Earlier this year, based on a similar intel input, News18 had reported Chinese road construction activity on the 12-km-long stretch from Yatung, a forward military base in China to Doklam going on in an area called Merug La.
The black-topping of the road, which according to sources has been underway since the middle of September last year, means that the Doklam plateau will see an increasing deployment of PLA in days to come. This region has previously seen a 73 day stand-off between the armies of India and China in June 2017.
Sources say that another stretch from Yatung to Jelep La has also been ‘black-topped’.
Construction work by the Chinese army has been in full swing in Doklam since the temporary withdrawal of forces at the end of the 73 day stand-off.
In a recent interview with a news magazine, the Indian Army Chief, General Bipin Rawat claimed that the Indian forces were also building roads in the area, at par with the PLA infrastructure. “We are also building roads.
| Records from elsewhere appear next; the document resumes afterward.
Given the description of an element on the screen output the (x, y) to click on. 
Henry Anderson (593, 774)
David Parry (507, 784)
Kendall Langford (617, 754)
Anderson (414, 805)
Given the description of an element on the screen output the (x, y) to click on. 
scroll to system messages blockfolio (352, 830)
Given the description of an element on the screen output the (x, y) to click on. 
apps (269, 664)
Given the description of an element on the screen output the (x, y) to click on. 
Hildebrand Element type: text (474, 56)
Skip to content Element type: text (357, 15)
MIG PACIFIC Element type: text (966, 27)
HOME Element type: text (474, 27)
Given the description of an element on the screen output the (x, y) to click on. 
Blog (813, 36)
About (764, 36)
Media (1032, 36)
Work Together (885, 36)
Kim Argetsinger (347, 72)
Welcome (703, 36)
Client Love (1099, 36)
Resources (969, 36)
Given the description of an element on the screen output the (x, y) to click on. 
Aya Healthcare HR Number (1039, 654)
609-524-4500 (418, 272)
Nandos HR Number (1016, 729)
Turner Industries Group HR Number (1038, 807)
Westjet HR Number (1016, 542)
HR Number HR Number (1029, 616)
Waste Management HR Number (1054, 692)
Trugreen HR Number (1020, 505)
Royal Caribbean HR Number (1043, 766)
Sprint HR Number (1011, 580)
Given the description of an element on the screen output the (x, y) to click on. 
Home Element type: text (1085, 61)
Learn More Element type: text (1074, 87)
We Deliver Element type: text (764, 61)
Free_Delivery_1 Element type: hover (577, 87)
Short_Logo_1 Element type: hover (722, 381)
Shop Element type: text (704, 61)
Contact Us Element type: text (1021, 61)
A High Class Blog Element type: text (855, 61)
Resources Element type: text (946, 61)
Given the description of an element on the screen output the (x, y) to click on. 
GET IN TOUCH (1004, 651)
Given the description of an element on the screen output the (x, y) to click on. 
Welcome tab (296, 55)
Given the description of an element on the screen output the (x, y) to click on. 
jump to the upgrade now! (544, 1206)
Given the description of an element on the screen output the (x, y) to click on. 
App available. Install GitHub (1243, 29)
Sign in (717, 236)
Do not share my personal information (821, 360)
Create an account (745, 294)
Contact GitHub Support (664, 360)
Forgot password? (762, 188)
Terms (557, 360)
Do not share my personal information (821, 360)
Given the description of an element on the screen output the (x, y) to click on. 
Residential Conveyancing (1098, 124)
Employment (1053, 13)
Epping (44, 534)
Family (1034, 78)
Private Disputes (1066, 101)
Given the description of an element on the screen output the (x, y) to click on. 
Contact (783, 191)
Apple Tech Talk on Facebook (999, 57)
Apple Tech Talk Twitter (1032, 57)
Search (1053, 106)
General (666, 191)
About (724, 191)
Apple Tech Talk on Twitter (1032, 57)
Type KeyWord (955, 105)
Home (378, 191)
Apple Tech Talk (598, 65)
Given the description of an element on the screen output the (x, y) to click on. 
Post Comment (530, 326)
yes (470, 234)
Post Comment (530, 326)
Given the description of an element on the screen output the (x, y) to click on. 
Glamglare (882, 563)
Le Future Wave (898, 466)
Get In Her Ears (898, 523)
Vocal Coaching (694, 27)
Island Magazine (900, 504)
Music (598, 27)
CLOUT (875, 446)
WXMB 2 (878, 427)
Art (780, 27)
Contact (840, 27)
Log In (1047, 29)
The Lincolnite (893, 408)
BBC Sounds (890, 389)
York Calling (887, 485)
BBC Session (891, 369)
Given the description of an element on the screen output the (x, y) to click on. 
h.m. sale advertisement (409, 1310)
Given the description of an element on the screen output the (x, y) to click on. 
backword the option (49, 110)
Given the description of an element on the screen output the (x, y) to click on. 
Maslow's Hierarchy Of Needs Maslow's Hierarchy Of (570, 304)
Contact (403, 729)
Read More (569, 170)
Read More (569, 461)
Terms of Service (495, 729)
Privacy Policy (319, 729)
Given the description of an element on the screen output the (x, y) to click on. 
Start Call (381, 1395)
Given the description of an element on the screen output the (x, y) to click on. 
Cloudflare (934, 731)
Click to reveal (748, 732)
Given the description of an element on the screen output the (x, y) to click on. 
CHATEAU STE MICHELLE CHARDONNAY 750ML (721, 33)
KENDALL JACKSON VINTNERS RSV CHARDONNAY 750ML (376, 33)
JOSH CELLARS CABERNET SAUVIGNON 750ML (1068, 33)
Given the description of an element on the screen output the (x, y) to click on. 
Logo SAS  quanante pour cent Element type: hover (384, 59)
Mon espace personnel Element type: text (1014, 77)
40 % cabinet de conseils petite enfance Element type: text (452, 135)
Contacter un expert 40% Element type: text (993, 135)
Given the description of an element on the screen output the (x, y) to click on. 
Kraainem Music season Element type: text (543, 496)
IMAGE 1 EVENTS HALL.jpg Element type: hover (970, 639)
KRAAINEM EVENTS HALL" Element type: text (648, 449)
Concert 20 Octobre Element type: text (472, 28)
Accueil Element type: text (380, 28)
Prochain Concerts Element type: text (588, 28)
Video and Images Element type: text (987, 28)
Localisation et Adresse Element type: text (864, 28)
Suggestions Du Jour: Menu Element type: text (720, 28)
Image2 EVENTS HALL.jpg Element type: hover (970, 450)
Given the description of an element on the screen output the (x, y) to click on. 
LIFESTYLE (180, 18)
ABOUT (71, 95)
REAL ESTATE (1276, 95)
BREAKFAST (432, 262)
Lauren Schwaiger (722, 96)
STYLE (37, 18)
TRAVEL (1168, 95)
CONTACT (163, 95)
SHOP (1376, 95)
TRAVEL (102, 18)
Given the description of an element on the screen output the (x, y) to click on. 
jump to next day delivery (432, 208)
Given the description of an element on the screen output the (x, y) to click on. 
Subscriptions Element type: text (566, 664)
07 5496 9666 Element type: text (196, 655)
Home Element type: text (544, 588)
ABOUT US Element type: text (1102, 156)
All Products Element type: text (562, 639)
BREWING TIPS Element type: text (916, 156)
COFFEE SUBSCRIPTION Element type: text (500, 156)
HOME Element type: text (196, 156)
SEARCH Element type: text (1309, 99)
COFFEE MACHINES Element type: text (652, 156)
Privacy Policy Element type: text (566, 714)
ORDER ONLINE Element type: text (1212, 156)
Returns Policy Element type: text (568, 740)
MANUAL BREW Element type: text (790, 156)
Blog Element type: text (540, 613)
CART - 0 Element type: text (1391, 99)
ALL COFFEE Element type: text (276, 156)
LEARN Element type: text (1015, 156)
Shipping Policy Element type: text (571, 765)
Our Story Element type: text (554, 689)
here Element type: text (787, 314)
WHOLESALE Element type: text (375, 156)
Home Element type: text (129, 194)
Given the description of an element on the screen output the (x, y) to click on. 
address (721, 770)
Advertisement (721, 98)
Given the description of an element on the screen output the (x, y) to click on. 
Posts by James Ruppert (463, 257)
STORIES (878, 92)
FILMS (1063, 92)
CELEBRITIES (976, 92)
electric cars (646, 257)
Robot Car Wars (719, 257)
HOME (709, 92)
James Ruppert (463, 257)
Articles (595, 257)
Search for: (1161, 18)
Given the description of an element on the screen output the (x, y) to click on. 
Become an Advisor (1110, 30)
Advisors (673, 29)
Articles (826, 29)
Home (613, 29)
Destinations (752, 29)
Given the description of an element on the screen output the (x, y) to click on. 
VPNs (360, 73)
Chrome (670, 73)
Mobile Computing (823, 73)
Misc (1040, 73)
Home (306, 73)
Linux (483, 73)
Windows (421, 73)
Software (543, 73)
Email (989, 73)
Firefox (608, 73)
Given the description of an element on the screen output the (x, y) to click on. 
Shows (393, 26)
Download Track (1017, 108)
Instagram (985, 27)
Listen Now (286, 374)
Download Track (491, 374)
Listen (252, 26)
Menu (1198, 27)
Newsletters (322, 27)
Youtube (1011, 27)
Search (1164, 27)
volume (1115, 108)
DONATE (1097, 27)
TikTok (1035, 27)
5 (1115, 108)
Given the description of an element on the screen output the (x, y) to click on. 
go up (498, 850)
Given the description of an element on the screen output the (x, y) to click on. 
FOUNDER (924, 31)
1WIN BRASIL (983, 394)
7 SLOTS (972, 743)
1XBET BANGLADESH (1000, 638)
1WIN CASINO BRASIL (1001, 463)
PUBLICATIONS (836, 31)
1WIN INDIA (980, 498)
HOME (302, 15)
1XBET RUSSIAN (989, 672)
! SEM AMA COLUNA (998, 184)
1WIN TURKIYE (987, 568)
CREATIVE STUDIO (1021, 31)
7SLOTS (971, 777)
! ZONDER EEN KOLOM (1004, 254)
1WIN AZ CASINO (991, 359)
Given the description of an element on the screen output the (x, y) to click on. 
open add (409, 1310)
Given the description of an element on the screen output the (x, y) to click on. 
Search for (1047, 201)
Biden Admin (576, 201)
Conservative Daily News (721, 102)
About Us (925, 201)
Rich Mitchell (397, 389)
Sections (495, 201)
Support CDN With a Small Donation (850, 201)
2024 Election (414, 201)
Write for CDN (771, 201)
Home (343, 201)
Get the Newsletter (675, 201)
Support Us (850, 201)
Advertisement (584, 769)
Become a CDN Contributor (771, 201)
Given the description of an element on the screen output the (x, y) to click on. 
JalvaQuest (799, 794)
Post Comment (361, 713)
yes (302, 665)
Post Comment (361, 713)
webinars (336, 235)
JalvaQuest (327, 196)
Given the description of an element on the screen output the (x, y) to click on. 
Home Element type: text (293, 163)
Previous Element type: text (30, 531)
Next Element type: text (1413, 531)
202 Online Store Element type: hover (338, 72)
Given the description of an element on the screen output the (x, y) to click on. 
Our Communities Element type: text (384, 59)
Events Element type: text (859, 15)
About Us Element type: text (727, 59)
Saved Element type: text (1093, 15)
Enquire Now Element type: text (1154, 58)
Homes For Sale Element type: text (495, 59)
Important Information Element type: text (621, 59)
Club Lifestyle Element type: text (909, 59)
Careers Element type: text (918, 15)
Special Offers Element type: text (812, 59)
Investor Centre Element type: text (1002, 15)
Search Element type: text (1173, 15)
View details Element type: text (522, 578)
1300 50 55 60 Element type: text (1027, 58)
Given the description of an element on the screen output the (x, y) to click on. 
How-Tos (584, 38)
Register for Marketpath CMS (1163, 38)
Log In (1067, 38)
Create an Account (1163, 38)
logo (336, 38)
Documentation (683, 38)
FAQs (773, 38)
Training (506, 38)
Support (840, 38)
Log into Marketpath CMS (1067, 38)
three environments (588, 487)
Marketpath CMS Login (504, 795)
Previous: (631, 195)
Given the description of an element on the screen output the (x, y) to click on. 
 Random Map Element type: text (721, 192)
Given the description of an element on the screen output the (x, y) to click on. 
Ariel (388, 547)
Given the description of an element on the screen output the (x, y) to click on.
We could not do it some years ago. But now we have decided to prioritise it, so we are focusing on it. We have enhanced our military-to-military engagement with the PLA. We just had the Hand-in-Hand joint military exercise in China. Things have changed after Doklam in a positive way,” The Week quoted Gen. Rawat.
According to sources, a 4.9-km-long road has also been constructed from Sinchal La in the direction of Torsa Nala via Assam. Torsa Nala is the base of Doklam plateau. The apparent motive of the Chinese has been to construct an ‘all-weather’ road connecting Sinchel La.
Apart from the road, intel inputs clearly mark parking bays, helipads, communication trenches and pre-fab structures that have come up on multiple locations on the Doklam plateau over the past one year. Approximately 150 tents or pre-fab structures have been put up by the Chinese on the Doklam plateau that lists 60-70 vehicles in the area so far.
Construction activities have also been carried out between Sinchal La and Doklam via Assam, suggesting that road construction could be going on simultaneously on multiple locations in an effort to build the road quickly.
In January 2018, several media reports had highlighted massive Chinese construction of a full-fledged military complex near the disputed plateau area. These reports went on to state that the Chinese were preparing themselves for another Doklam style face-off.
Reacting to these reports, Chinese officials had defiantly remarked, “We will keep building infrastructure in Doklam and India has no business to comment on construction activity on Chinese territory.”
During a US Congressional hearing, in June this year, a top US official stated that China had quietly resumed its activities in Doklam. The US official compared Beijing’s actions in the Himalayan region with their manoeuvres in the disputed South China Sea.
Congresswomen Ann Wagner had asked during the hearing, “Although both countries back down, China has quietly resumed its activities in Doklam, and neither Bhutan nor India has sought to dissuade it. China's activities in the Himalayas remind me of its South China Sea policies. How should our failure to respond to the militarisation of the South China Sea inform the international response to these Himalayan border disputes?”
To this, G Wells, the Principal Deputy Assistant Secretary of State for South and Central Asia, said, “I would assess that India is vigorously defending its northern borders and this is a subject of concern to India… we're trying to gather likeminded countries who can bring resources to the table, who can coordinate assistance and an effort so as to provide countries with meaningful alternatives.”